Google's reCAPTCHA busted by new attack

Significant success rate

A security researcher has devised a successful attack on a Google-owned system for blocking malicious scripts on web-based email services and other types of sites.

The attack, described in a paper released Saturday, uses a combination of OCR, or optical character recognition, techniques and other methods to break reCAPTCHA, a widely used security measure acquired by Google in September. Short for Completely Automated Public Turing test to tell Computers and Humans Apart, the CAPTCHA is designed to block automated scripts from carrying out certain tasks by first requiring users to solve an optical puzzles that aren't easily cracked by computers.

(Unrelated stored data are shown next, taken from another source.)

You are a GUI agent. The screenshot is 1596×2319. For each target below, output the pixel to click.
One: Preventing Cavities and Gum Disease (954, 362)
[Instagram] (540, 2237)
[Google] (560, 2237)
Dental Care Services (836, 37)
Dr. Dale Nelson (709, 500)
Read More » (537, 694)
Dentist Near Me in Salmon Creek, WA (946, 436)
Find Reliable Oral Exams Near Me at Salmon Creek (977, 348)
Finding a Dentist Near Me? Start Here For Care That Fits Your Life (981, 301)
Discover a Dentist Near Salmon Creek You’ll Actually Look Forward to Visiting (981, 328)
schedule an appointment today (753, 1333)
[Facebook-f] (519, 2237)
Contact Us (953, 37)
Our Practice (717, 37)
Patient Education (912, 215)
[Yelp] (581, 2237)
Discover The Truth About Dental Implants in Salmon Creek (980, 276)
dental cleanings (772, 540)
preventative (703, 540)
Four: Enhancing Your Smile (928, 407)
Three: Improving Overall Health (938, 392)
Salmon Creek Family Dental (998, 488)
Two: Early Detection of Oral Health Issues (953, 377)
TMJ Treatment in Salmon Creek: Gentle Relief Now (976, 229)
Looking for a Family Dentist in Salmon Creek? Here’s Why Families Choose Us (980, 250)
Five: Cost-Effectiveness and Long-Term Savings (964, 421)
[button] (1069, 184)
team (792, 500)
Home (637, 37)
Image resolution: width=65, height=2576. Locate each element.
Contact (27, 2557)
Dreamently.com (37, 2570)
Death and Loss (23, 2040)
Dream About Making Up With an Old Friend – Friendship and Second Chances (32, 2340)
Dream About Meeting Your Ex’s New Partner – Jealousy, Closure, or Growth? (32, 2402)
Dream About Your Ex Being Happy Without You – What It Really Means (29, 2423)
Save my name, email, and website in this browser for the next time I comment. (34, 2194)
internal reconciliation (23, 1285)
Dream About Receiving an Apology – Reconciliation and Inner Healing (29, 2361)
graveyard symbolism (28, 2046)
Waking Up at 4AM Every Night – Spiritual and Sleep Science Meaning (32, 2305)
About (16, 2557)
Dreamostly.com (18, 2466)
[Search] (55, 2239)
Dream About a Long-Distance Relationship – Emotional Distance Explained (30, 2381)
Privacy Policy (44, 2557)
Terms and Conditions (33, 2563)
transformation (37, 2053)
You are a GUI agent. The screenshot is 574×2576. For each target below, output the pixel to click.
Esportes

Jonathan Wilkins of iSEC Partners said the method had a total success rate of 17.5 percent against reCAPTCHA. The rate is significant because of the wide use of botnets by spammers and other miscreants. Even a modest-sized network of 10,000 infected machines with a success rate of 0.01 percent would yield 10 successes every second. That could translate into 864,000 new accounts every day, he said.
"Given this, the attacker doesn't have to rebuild a complete set of solutions, just enough to get this minimal success rate," Wilkins wrote.
A Google spokesman said the data collected in the report was collected in early 2008 and didn't reflect enhancements made to reCAPTCHA since then.
"Therefore, this study does not reflect the effectiveness of reCAPTCHA's current technology against machine solvers," the spokesman wrote in an email. "We've found reCAPTCHA to be far more resilient while also striking a good balance with human usability, and we've received very positive feedback from customers."
ReCAPTCHA is employed on a variety of websites when visitors want to create accounts or carry out other actions that are often exploited by malicious scripts. It presents users with two words scanned from text books, one that is recognized by OCR software and one that is not. Presentation is manipulated by warping the letters and adding lines. The result is text that is easy for humans to recognized but difficult for computer programs to parse.
One of reCAPTCHA's biggest weaknesses is that it uses English words that are usually found in a dictionary, giving crackers a readily available way to check the accuracy of their guesses. Also diluting its effectiveness, the system accepts "off-by-one" errors such as "lone" instead of "tone." Wilkins also found that the lines added to confuse OCR methods were easily eliminated using processes known as erode and dilate.
A technique known as separation was also key in breaking optical puzzles into their individual letters.
"Running against 200 challenges, this method solved 10 correctly. A success rate of 5 percent," Wilkins wrote. "It further got one word correct in 25 other cases. If we presume that in half of the cases the failed word would be the unknown word for reCAPTCHA, this gives us a total success rate of 17.5 percent."
ReCAPTCHA was designed by researchers from Carnegie Mellon University as a way to solve two problems at once - scanning books more accurately and preventing automated scripts from wreaking havoc on public websites. Scanned words that are unrecognizable by OCR software are included in the puzzles, along with a word that is known. If a user correctly types in the known word, reCAPTCHA assumes the entry for the unknown word is also correct.
Google has said it plans to apply the system to its ambitious book-scanning project that has come under criticism by some scholars and publishers. A PDF of Wilkins paper is here. ®
This article was updated to add comment from Google.